[Stored data]
···

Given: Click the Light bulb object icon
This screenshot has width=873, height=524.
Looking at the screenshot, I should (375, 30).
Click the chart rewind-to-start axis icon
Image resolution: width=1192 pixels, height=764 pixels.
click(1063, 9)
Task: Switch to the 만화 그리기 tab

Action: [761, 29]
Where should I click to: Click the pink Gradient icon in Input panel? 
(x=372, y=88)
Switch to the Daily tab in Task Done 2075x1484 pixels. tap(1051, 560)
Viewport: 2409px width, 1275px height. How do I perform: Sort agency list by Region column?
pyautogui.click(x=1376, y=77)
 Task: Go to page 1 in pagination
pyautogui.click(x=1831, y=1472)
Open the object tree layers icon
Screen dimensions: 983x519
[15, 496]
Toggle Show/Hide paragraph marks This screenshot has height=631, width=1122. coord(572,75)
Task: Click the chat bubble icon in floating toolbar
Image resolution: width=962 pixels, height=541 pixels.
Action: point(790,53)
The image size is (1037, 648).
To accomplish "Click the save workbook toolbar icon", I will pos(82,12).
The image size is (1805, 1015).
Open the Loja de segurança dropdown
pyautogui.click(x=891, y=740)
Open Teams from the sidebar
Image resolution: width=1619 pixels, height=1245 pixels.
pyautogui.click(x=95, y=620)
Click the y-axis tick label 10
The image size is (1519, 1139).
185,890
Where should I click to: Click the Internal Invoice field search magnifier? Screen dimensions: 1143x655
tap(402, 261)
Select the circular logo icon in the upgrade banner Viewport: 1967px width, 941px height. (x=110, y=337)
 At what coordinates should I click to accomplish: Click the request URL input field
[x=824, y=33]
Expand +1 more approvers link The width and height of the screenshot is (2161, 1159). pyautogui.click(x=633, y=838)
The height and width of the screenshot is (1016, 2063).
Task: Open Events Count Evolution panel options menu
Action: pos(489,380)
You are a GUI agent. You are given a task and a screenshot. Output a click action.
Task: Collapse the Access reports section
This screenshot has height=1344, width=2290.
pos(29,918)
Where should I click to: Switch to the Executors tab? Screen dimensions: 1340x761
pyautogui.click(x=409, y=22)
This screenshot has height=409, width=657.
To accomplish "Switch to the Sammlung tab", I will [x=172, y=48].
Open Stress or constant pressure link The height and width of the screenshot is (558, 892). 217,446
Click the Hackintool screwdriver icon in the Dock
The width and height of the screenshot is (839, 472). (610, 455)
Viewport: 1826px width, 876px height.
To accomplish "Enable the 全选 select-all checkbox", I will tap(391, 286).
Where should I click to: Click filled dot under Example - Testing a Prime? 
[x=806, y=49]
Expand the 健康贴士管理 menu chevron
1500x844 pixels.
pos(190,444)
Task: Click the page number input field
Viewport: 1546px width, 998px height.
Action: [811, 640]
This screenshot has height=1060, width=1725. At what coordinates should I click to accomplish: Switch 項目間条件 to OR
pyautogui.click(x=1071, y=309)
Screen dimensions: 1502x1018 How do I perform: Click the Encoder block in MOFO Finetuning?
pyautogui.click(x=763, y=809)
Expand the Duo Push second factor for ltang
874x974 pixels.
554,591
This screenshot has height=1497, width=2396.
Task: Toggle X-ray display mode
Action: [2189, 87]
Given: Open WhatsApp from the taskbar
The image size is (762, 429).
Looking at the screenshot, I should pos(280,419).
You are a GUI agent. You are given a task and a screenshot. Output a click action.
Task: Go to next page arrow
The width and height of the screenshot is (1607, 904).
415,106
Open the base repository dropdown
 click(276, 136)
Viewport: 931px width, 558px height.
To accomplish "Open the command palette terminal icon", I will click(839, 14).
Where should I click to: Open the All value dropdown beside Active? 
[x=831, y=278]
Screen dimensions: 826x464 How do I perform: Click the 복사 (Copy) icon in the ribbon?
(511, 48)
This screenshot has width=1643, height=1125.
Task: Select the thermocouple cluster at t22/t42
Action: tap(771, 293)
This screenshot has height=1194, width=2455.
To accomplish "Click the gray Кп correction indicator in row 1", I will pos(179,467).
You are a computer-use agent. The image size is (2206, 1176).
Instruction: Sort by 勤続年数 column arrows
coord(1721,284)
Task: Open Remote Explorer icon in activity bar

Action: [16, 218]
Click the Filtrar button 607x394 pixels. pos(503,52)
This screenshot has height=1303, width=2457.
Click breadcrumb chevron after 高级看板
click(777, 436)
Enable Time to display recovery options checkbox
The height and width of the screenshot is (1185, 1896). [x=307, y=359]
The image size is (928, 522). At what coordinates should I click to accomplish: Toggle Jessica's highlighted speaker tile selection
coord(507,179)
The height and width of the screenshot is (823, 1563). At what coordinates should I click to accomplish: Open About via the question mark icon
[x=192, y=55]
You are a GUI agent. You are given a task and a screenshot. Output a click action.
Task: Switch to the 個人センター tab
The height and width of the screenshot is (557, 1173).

···

Go through the entries above and count each line that contains the string "toolbar". Reply only with the total.

• Solved problem
2